__TASK GOAL__: Transcribe only part of the material below: the lines from the one containing "Instruction: Click the light" through the one containing "Click the Makefile", inclusive, exactly as written.

__DATASET__:
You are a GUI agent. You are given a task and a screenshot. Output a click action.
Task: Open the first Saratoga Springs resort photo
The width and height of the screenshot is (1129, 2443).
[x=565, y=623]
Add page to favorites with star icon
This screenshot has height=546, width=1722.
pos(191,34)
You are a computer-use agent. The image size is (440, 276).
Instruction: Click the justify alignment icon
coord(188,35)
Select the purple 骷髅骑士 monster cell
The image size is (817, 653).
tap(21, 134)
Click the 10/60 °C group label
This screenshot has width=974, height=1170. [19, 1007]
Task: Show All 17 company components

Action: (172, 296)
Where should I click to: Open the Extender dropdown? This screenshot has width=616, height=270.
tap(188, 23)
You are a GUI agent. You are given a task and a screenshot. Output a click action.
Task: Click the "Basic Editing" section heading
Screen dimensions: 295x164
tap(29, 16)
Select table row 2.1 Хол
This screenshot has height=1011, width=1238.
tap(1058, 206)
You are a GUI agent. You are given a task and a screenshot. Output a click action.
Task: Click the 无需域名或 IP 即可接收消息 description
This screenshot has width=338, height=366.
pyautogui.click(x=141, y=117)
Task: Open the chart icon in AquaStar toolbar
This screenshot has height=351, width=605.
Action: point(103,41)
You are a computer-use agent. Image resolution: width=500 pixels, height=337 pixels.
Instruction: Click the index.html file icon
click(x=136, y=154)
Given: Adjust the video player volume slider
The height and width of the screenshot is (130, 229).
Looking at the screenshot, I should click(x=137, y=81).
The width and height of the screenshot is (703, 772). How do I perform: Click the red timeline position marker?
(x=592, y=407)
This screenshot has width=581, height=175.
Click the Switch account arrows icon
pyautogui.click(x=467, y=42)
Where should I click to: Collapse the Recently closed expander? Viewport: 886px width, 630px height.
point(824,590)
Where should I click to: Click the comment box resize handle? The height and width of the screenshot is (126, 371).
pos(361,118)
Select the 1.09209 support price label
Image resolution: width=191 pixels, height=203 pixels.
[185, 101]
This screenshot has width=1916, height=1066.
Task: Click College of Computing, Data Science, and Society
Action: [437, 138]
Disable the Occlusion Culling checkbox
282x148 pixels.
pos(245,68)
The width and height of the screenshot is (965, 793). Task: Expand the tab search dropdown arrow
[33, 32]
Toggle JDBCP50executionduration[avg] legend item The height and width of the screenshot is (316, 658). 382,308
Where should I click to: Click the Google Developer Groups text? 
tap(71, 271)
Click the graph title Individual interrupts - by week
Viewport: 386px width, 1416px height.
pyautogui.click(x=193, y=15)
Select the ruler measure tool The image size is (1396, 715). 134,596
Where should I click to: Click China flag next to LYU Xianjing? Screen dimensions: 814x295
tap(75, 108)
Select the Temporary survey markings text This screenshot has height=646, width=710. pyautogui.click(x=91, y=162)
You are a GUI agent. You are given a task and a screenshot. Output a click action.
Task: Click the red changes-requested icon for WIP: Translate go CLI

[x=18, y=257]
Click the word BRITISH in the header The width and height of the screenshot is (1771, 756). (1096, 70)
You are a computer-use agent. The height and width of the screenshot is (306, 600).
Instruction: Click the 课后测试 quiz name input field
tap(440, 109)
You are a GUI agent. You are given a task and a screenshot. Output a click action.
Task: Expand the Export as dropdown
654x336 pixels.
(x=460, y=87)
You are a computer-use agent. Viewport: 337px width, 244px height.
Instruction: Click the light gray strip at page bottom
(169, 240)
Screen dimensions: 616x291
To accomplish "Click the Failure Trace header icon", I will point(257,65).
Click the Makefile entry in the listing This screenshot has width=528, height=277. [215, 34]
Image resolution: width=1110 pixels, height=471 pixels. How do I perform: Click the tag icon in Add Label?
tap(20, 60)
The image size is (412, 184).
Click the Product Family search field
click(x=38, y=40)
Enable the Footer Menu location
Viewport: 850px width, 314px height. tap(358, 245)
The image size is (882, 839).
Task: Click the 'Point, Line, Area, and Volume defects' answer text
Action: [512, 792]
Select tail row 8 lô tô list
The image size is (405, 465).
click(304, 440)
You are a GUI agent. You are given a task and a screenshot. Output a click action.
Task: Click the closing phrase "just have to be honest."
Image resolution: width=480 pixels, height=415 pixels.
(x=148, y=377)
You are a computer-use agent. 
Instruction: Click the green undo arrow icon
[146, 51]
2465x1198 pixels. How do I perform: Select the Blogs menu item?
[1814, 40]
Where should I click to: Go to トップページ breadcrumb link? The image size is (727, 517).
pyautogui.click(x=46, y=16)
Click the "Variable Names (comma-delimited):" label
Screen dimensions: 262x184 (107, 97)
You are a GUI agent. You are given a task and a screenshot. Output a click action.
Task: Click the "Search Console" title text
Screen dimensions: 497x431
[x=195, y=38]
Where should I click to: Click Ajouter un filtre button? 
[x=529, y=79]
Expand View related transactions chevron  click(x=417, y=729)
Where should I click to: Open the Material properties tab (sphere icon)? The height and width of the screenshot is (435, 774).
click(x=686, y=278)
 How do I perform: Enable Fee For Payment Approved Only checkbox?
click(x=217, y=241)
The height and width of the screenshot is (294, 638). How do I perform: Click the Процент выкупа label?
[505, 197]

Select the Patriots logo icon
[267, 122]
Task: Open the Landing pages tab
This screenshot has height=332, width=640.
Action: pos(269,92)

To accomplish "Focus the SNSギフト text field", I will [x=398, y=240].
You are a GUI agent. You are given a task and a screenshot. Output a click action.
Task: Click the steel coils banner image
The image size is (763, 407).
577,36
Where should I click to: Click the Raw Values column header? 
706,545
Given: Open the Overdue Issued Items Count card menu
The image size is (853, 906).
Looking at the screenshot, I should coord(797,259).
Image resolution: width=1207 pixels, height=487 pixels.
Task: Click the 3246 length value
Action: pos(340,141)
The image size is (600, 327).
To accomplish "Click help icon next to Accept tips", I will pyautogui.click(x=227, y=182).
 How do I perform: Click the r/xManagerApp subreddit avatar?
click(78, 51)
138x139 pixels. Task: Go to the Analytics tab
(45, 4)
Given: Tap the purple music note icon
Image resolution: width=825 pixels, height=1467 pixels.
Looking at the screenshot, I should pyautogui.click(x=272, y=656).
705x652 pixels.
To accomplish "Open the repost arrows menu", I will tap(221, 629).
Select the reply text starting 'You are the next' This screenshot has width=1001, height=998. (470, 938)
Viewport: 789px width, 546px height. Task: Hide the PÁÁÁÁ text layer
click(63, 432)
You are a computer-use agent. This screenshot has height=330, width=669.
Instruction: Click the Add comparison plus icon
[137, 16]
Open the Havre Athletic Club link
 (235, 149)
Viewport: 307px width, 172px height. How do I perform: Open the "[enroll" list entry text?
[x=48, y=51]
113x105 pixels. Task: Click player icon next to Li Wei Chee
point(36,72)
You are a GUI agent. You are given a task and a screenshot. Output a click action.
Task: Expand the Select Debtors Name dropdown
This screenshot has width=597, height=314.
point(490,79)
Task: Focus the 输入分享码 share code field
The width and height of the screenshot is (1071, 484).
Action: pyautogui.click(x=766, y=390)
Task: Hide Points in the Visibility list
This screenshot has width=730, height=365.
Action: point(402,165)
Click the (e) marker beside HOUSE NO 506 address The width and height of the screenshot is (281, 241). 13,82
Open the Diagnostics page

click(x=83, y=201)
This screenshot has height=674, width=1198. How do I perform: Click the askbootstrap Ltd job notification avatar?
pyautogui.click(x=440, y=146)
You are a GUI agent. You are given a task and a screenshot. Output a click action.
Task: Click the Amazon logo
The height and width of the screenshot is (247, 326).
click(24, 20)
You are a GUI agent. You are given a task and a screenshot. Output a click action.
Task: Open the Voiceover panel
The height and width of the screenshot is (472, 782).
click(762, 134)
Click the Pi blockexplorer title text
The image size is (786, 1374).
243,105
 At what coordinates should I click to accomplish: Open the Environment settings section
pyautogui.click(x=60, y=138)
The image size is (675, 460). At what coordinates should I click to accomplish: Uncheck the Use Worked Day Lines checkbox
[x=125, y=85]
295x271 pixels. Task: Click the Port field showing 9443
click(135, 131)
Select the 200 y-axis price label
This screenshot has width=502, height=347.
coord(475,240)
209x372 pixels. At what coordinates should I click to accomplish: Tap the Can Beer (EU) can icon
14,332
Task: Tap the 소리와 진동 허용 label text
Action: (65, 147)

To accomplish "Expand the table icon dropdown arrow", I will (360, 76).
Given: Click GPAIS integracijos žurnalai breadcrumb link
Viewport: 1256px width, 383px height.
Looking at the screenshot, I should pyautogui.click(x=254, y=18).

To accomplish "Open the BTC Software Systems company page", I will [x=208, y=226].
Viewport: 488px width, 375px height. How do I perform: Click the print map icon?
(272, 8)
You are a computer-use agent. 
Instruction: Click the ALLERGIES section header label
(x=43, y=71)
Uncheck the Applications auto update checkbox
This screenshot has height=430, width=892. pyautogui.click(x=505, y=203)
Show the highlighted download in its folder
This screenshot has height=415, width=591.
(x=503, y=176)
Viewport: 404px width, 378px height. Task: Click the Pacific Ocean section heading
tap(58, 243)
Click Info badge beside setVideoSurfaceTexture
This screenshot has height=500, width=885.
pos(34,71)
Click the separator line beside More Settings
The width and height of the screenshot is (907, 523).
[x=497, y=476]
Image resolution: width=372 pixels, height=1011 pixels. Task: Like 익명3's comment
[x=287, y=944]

__EXERCISE RESPONSE__:
Instruction: Click the light gray strip at page bottom
(169, 240)
Screen dimensions: 616x291
To accomplish "Click the Failure Trace header icon", I will point(257,65).
Click the Makefile entry in the listing This screenshot has width=528, height=277. [215, 34]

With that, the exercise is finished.